__Problem to work on__: Output begins at the line with "This screenshot has height=437, width=1278." and ends at the last line of the records below. Copy each line in that span exactly, and leave out pictures.
Start of Entries shown
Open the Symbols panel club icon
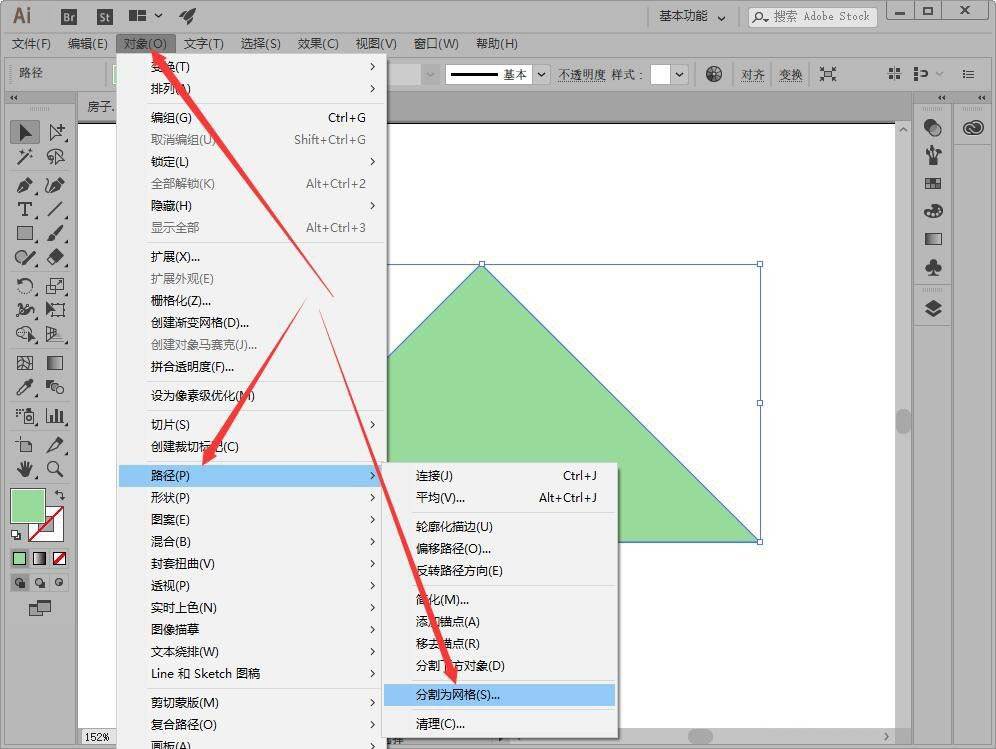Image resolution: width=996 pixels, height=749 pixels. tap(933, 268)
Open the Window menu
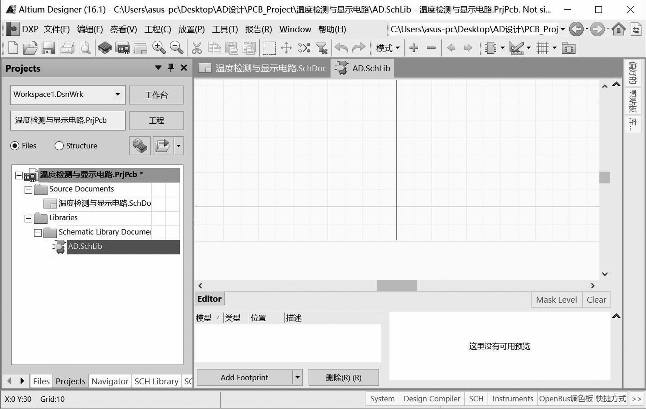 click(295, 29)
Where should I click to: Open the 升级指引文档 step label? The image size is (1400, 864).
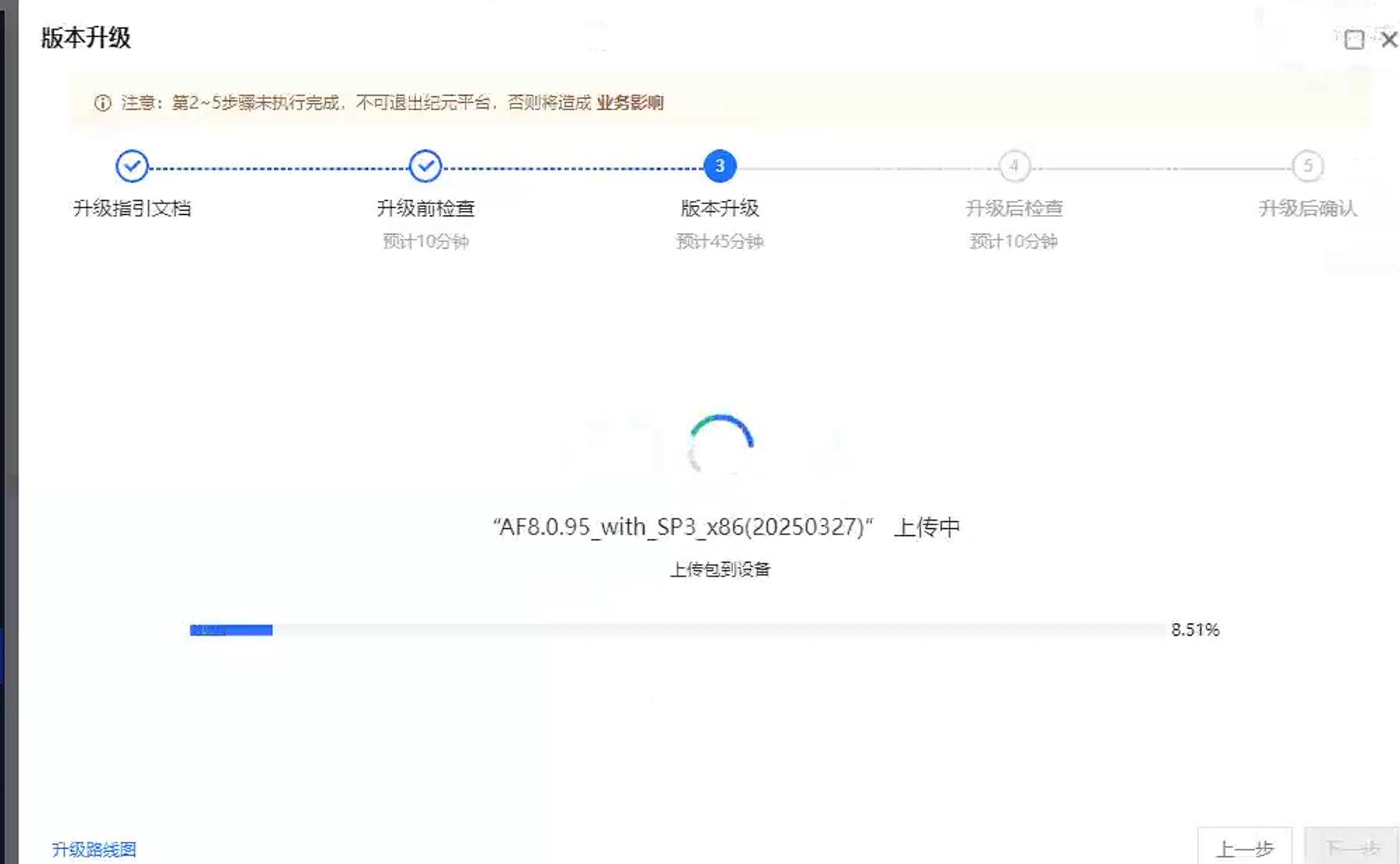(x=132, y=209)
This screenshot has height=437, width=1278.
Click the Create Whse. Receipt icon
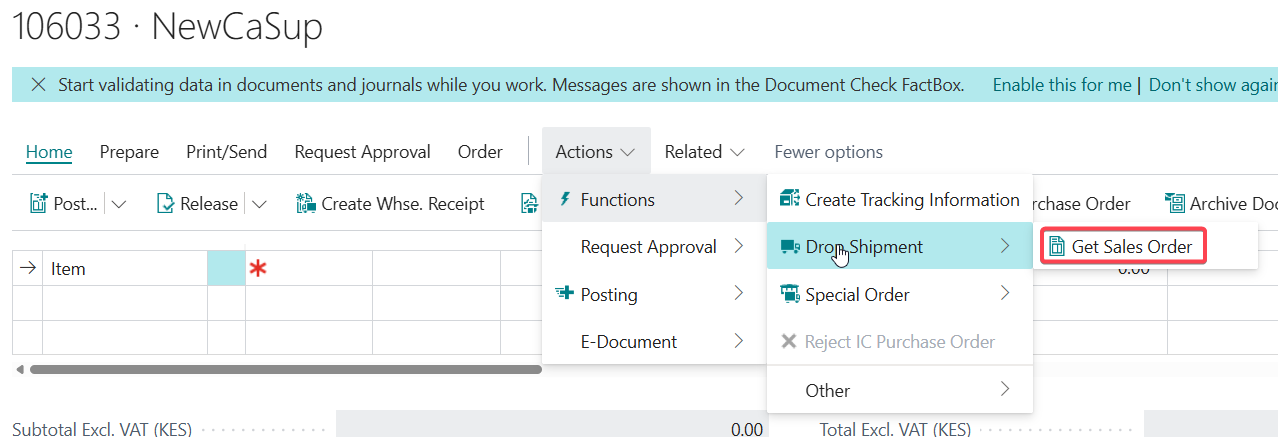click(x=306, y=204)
End of Entries shown
__Your response__:
This screenshot has height=437, width=1278.
Click the Create Whse. Receipt icon
click(x=306, y=204)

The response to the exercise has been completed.